* _WHAT YOU HAVE TO DO_
Retype, exactly and with both ends included, the lines below from the one containing "Instruction: Click the" through the end; omit the pictures.

[Collected data entries]
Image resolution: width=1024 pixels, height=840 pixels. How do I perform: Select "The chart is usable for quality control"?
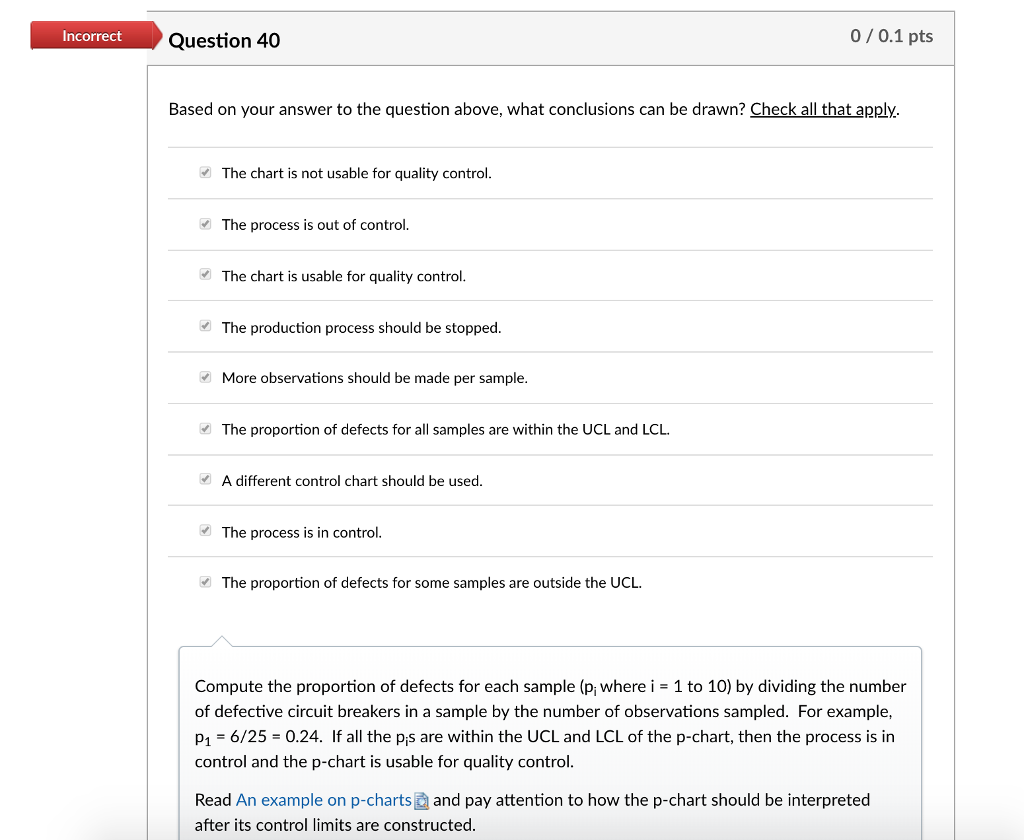pos(204,274)

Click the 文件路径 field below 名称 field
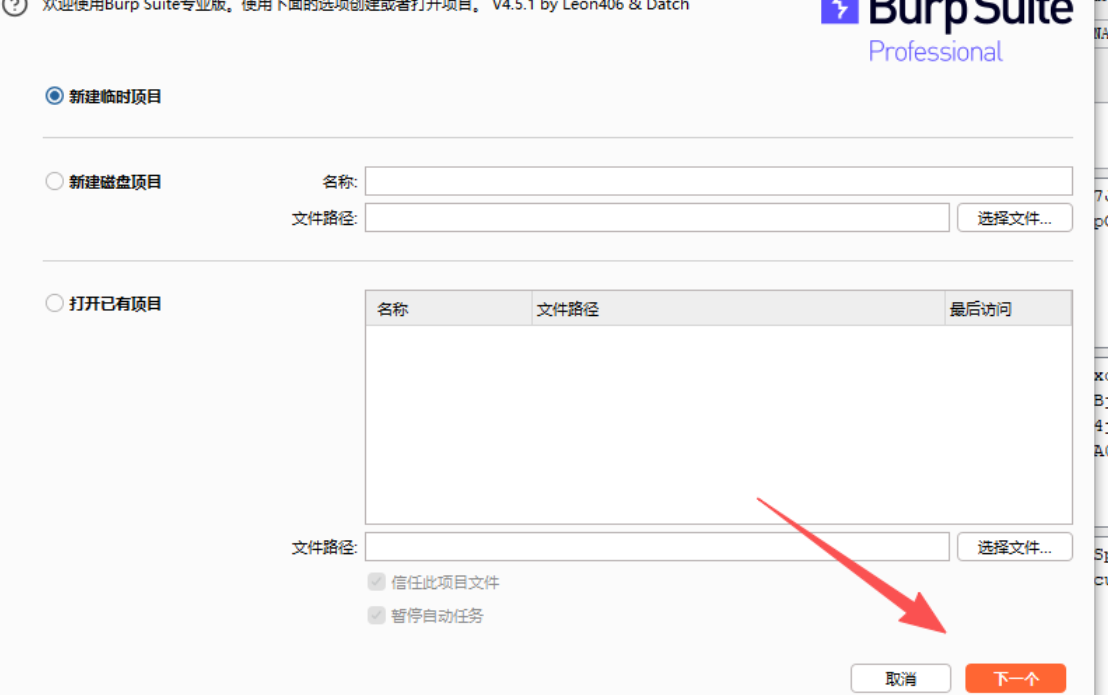[x=656, y=218]
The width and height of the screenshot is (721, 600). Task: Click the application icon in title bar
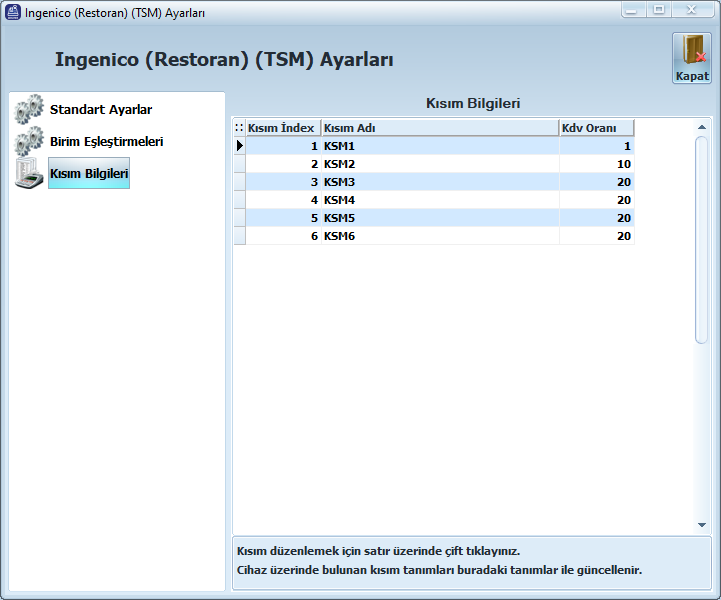tap(12, 11)
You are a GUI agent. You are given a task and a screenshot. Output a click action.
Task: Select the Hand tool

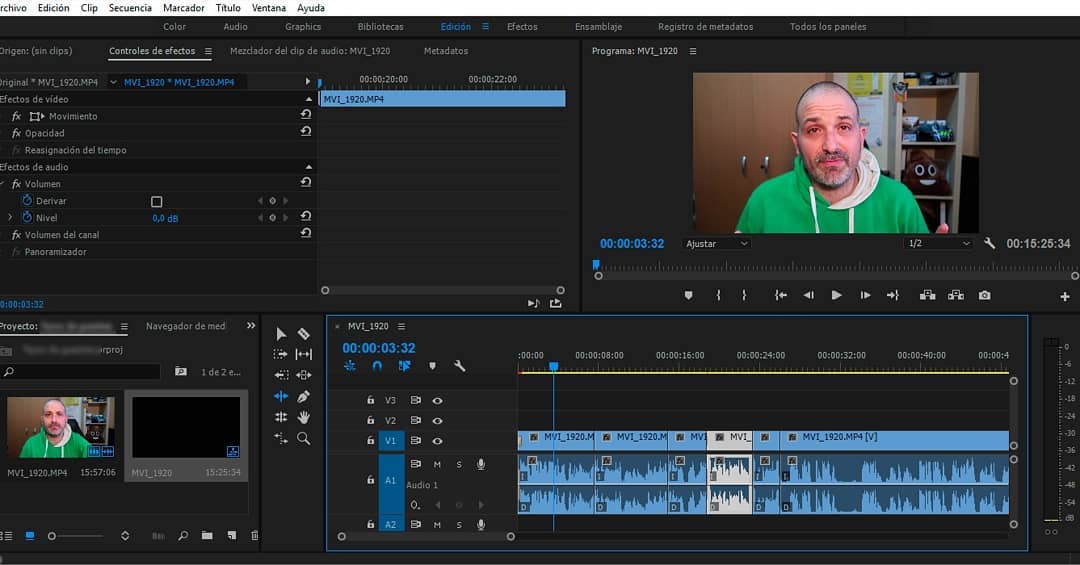click(303, 417)
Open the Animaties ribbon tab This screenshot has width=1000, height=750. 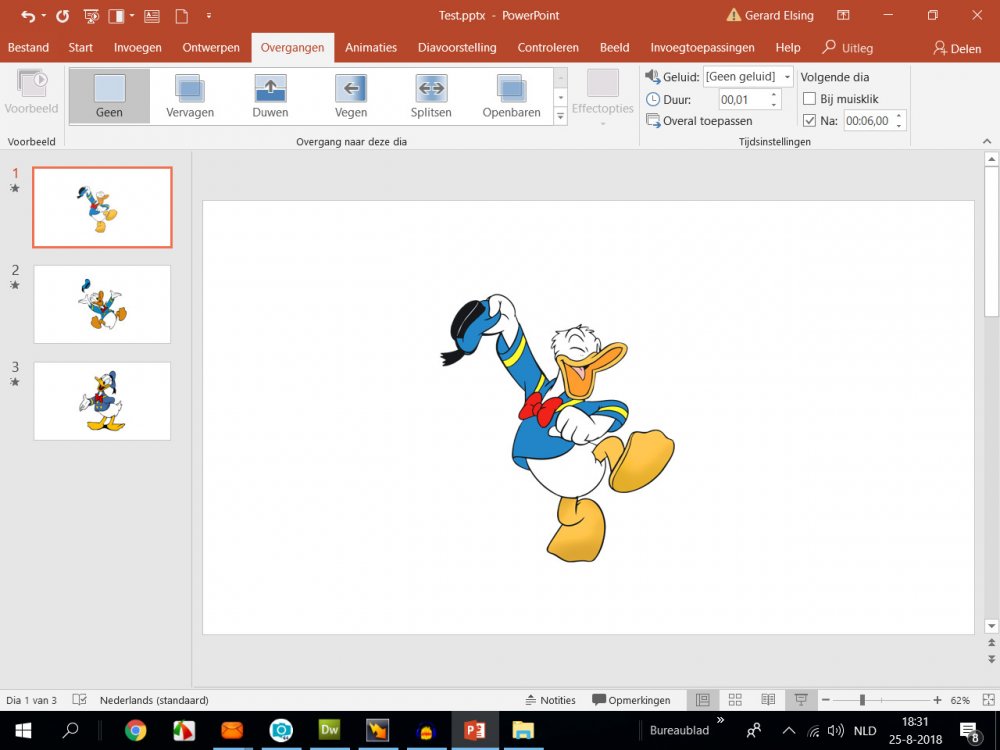click(x=371, y=48)
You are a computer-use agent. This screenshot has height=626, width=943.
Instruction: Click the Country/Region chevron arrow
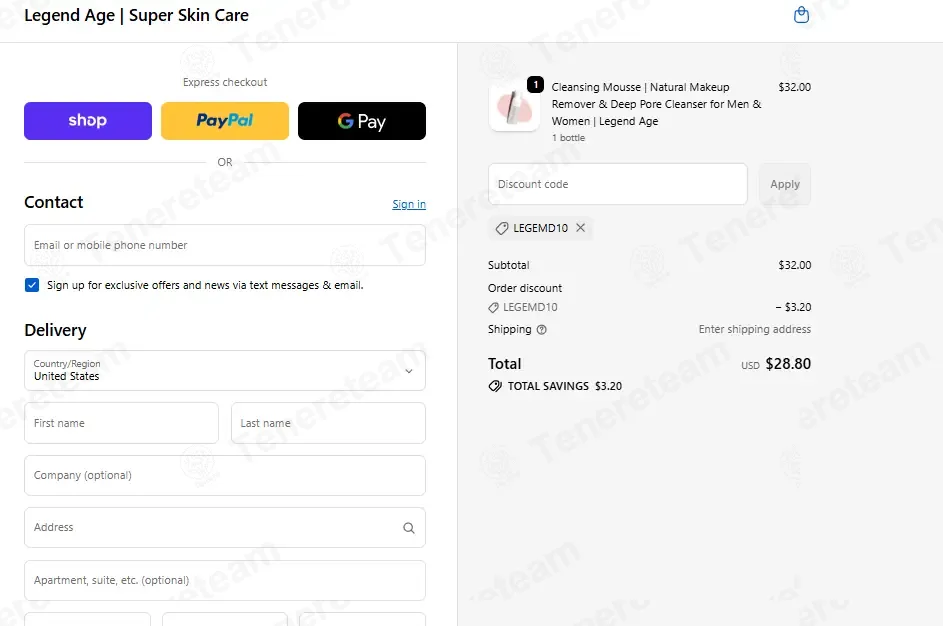409,371
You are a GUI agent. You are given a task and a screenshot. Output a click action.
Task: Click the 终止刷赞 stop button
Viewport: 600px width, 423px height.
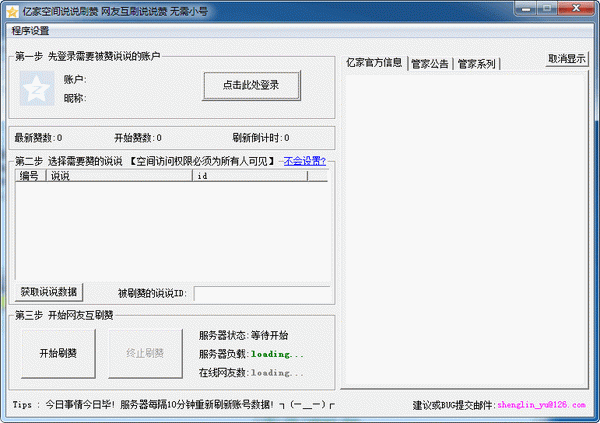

* _ANSWER TO THE EXERCISE_
Instruction: Click the Country/Region chevron arrow
409,371
You are a GUI agent. You are given a task and a screenshot. Output a click action.
Task: Click the 终止刷赞 stop button
Viewport: 600px width, 423px height.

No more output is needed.